Common side effects of Ancef injection include:
• Allergic reactions
• Increased transaminases
• Injection site reactions (pain, swelling, skin rash, or a hard lump)
• Loss of appetite
• Low blood pressure (hypotension)
• Low platelet count (thrombocytopenia)
• Low white blood cell count (leukopenia, neutropenia)
• Nausea and vomiting
• Oral thrush
• Pseudomembranous colitis
• Rectal itching
• Skin rash or itching
• Stevens-Johnson syndrome
• Stomach cramps/pain
• Transient elevation of hepatic enzymes
• Vaginal itching or discharge
• White patches or sores inside the mouth or on the lips
This document does not contain all possible side effects and others may occur. Check with your physician for additional information about side effects.

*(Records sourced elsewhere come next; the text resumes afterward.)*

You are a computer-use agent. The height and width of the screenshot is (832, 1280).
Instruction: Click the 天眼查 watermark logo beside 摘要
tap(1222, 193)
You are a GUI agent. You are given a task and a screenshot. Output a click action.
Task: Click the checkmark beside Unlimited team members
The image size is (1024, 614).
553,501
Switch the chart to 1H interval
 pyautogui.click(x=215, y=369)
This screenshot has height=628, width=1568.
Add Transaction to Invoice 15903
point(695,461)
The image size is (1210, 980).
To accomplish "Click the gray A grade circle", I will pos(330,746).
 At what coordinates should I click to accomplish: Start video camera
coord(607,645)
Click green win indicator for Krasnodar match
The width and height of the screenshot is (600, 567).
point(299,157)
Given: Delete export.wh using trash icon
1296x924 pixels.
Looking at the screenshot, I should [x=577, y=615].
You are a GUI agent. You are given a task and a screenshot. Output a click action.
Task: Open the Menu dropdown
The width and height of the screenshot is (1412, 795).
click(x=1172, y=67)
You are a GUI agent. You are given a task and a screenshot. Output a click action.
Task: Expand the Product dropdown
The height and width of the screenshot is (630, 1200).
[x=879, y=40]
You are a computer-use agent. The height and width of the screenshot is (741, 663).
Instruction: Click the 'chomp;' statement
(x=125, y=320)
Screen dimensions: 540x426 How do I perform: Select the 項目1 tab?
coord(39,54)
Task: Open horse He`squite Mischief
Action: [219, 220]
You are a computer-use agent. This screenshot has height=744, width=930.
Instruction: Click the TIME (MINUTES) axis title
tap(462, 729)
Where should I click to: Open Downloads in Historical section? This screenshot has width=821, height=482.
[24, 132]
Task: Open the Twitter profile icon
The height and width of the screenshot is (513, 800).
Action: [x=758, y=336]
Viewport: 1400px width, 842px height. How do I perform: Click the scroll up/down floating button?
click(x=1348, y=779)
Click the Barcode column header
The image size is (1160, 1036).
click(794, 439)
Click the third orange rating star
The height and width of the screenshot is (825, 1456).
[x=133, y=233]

What other drugs interact with Ancef injection?
If your doctor has directed you to use this medication, your doctor or pharmacist may already be aware of any possible drug interactions and may be monitoring you for them. Do not start, stop, or change the dosage of any medicine before checking with your doctor, health care provider, or pharmacist first.
• Ancef injection has no known severe interactions with other drugs.
• Serious interactions of Ancef injection include:
o antithrombin alfa
o antithrombin III
o BCG vaccine live
o cholera vaccine
o typhoid vaccine live
• Moderate interactions of Ancef injection include:
o bazedoxifene/conjugated estrogens
o dienogest/estradiol valerate
o sodium picosulfate/magnesium oxide/anhydrous citric acid
- Mild interactions of Anacef injection include:
o aspirin/citric acid/sodium bicarbonate
o ketorolac intranasal
o pyridoxine (antidote)
o rose hips
o Willow bark
If you experience a serious side effect, you or your doctor may send a report to the Food and Drug Administration’s (FDA) MedWatch Adverse Event Reporting program online (http://www.fda.gov/Safety/MedWatch) or by phone (1-800-332-1088).
What special dietary instructions should I follow?
Unless your doctor tells you otherwise, continue your normal diet.